'Canes, Buckeyes seek final answers

Question marks abound as top two teams clash for national title tonight

January 03, 2003|By Don Markus | Don Markus,SUN STAFF

TEMPE, Ariz. - Miami left the Rose Bowl after last year's national championship victory over Nebraska a little uncertain about this season. The Hurricanes had to replace most of their offensive line, then wound up having to find a new tailback, a new tight end and an entire secondary.

Ohio State returned home after last year's loss to South Carolina in the Outback Bowl nearly as unclear about its future. The Buckeyes had a huge question mark at quarterback and needed the defense to play better for the team to compete for a Big Ten championship.

Tonight, when No. 1 Miami (12-0) plays No. 2 Ohio State (13-0) for the national championship in the Fiesta Bowl at Sun Devil Stadium, those doubts will have been long erased. The Hurricanes have a 34-game winning streak, and the Buckeyes have the confidence to end it.

Yet several issues remain.

Will Miami be the dominating team it was early in the season or the indifferent team that seemed to play to its potential only when absolutely necessary? Will Ohio State's smash-mouth defense smother the Hurricanes by stopping quarterback Ken Dorsey, tailback Willis McGahee and wide receiver Andre Johnson, or will it be the Buckeyes who are left looking for ice bags?

Will Maurice Clarett, the freshman tailback upon whom the Buckeyes and their legion of long-suffering fans are counting to help Ohio State win its first national championship since 1968, be able to put aside his distractions from this week to punish a defense that seems susceptible to the run?

### DATA SUPPLIED
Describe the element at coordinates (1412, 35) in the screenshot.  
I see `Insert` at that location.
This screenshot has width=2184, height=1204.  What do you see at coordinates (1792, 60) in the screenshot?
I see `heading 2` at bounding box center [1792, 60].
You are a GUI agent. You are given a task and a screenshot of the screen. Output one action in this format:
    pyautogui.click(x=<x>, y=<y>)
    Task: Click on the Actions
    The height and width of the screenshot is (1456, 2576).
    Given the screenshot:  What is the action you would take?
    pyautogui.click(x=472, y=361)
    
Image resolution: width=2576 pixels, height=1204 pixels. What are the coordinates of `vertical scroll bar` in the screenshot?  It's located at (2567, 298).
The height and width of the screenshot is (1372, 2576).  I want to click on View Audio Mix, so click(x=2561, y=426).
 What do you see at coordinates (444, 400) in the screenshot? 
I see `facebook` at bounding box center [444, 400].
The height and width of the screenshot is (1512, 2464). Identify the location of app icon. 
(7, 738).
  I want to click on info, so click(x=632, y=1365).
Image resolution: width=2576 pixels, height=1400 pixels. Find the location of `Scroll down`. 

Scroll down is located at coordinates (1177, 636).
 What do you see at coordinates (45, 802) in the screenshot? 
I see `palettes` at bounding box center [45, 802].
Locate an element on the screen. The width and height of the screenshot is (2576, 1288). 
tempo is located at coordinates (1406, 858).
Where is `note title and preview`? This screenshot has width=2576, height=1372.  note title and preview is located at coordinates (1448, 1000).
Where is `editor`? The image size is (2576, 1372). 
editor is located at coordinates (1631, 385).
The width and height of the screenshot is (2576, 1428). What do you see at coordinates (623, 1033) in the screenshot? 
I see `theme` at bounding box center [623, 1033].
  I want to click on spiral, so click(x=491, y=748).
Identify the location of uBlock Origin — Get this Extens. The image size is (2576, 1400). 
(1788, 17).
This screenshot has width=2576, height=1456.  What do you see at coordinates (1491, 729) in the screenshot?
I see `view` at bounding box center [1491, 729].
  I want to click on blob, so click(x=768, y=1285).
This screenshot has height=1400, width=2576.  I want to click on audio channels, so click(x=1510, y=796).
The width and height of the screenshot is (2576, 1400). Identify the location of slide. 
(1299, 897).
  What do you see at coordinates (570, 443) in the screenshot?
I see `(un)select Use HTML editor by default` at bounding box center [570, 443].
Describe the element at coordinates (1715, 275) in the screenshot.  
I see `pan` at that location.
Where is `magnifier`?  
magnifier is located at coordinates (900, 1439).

### TASKS TO CARRY OUT
1 > In the Fiesta Bowl preview, could you repeat the stretch from "Yet several issues" through "to the run?" word for word?
2 > According to the Fiesta Bowl preview, how long is Miami's winning streak?
3 > Do these statements agree with the Fiesta Bowl preview? Answer yes or no for each and quote the deciding words. (a) Ohio State lost to South Carolina in the Outback Bowl the previous year. (b) Miami beat Nebraska in the Orange Bowl for last year's national championship. (c) Maurice Clarett is a senior tailback.

### TASK-BY-TASK ANSWERS
1 >
Yet several issues remain.

Will Miami be the dominating team it was early in the season or the indifferent team that seemed to play to its potential only when absolutely necessary? Will Ohio State's smash-mouth defense smother the Hurricanes by stopping quarterback Ken Dorsey, tailback Willis McGahee and wide receiver Andre Johnson, or will it be the Buckeyes who are left looking for ice bags?

Will Maurice Clarett, the freshman tailback upon whom the Buckeyes and their legion of long-suffering fans are counting to help Ohio State win its first national championship since 1968, be able to put aside his distractions from this week to punish a defense that seems susceptible to the run?

2 > 34 games.

3 >
(a) Yes: "after last year's loss to South Carolina in the Outback Bowl"
(b) No: "Miami left the Rose Bowl after last year's national championship victory over Nebraska"
(c) No: "the freshman tailback"